Published Online:https://doi.org/10.1176/appi.ps.54.2.133

Researchers generally believe in the advantages of having more data, often as an antidote to problems with recruiting, retention, and statistical power. Yet the increasing availability of large administrative databases and computerized clinical records and the easy manipulation of data by computerized statistical packages have created a different set of problems that journal reviewers now encounter more commonly. Among the problems are poor quality of data, statistical significance without meaningfulness, the use of multiple tests that capitalize on chance, and post hoc interpretations.

First, data collected for purposes other than research—for example, for billing or for clinical records—are, as a general rule, rarely of research quality. To complicate matters, researchers often have little information on the reliability and validity of such data. The danger is that invalid data are used for invalid analyses that lead to invalid conclusions—a common occurrence.

Second, very large samples yield numerous statistically significant but meaningless associations for a variety of well-documented reasons, such as similar biases that apply across the measures. Statistically significant findings are unimportant when they reflect measurement errors or represent tiny differences that do not approach clinical significance. Without studying measurement accuracy and specifying a meaningful difference a priori, researchers sometimes synthesize a pattern of trivial findings into a publishable paper.

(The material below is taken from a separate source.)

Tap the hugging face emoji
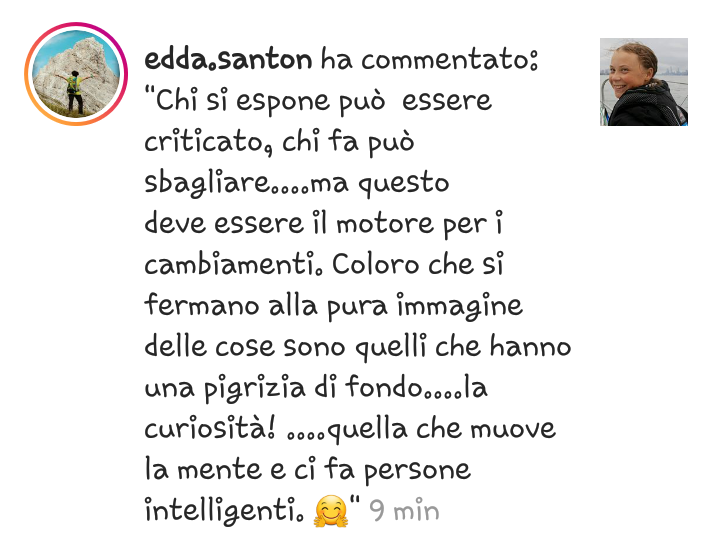This screenshot has width=720, height=554. tap(331, 511)

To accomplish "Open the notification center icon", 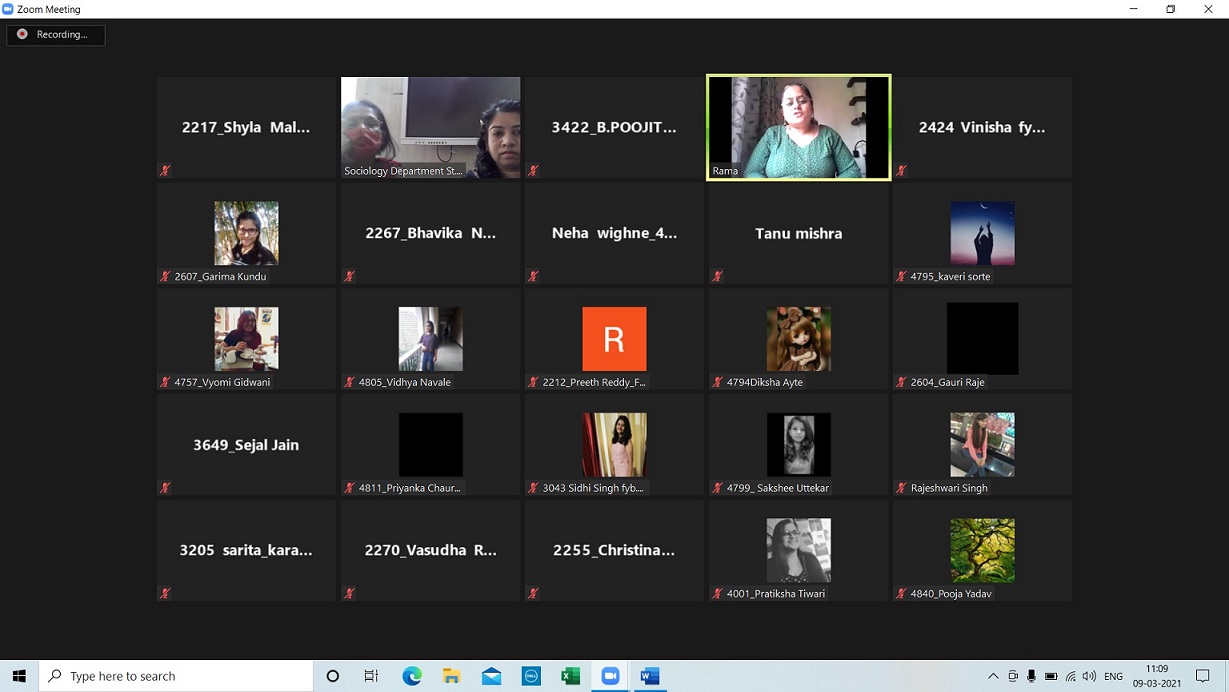I will [1203, 676].
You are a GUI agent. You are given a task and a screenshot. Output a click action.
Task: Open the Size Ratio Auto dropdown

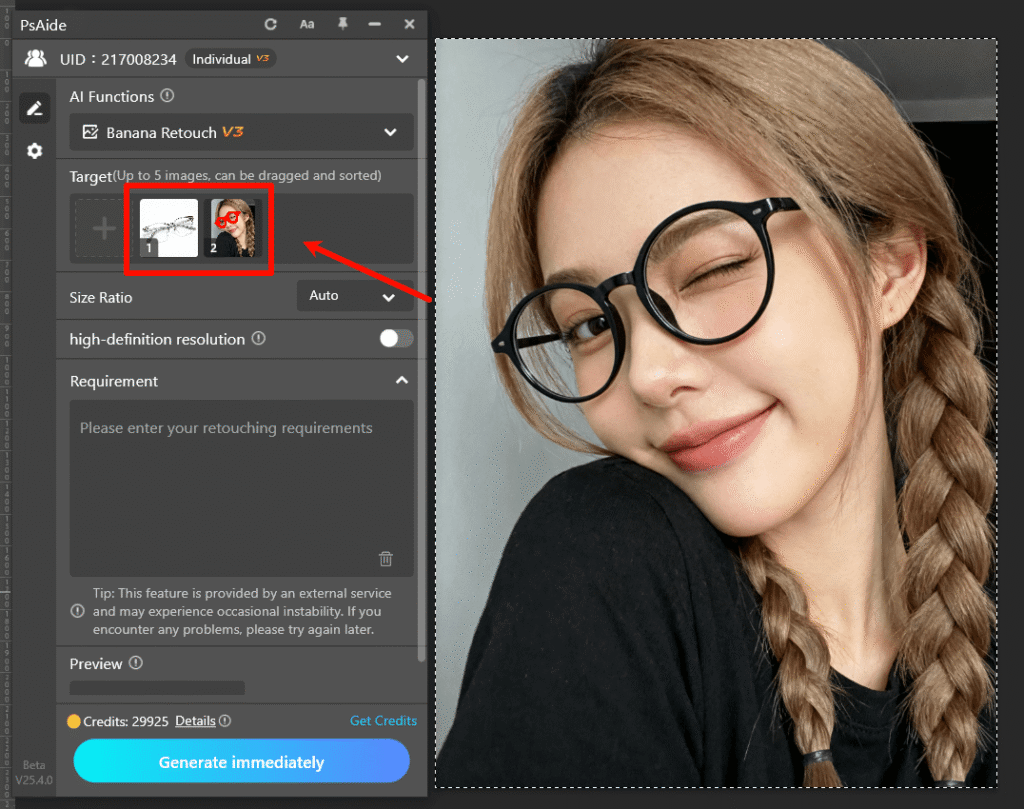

Third, with computers and large data sets, the temptation to sift through numerous associations and pick out the ones that seem to fit the investigators' hypotheses—or, even worse, the ones that seem to cohere according to post hoc explanations—is ever present. Many investigators do not report all the tests they have run or all the variables they have examined and do not correct for multiple tests. The inevitable result is a proliferation of type 1 errors.

Fourth, large existing data sets encourage investigators to look for research questions that fit the data—usually imperfectly—rather than find data that can answer a meaningful question. For example, investigators are tempted to use whatever comparison group exists rather than a group that makes sense on the basis of logic and a priori hypotheses.

What is to be done? Researchers can emphasize research ethics, oversight by senior researchers, the criterion of common sense in research training, more quality and less quantity of publications, and adherence to scientific standards. Mental health journals are necessarily adopting new standards for disclosure and review, such as the use of effect sizes and corrections for multiple tests.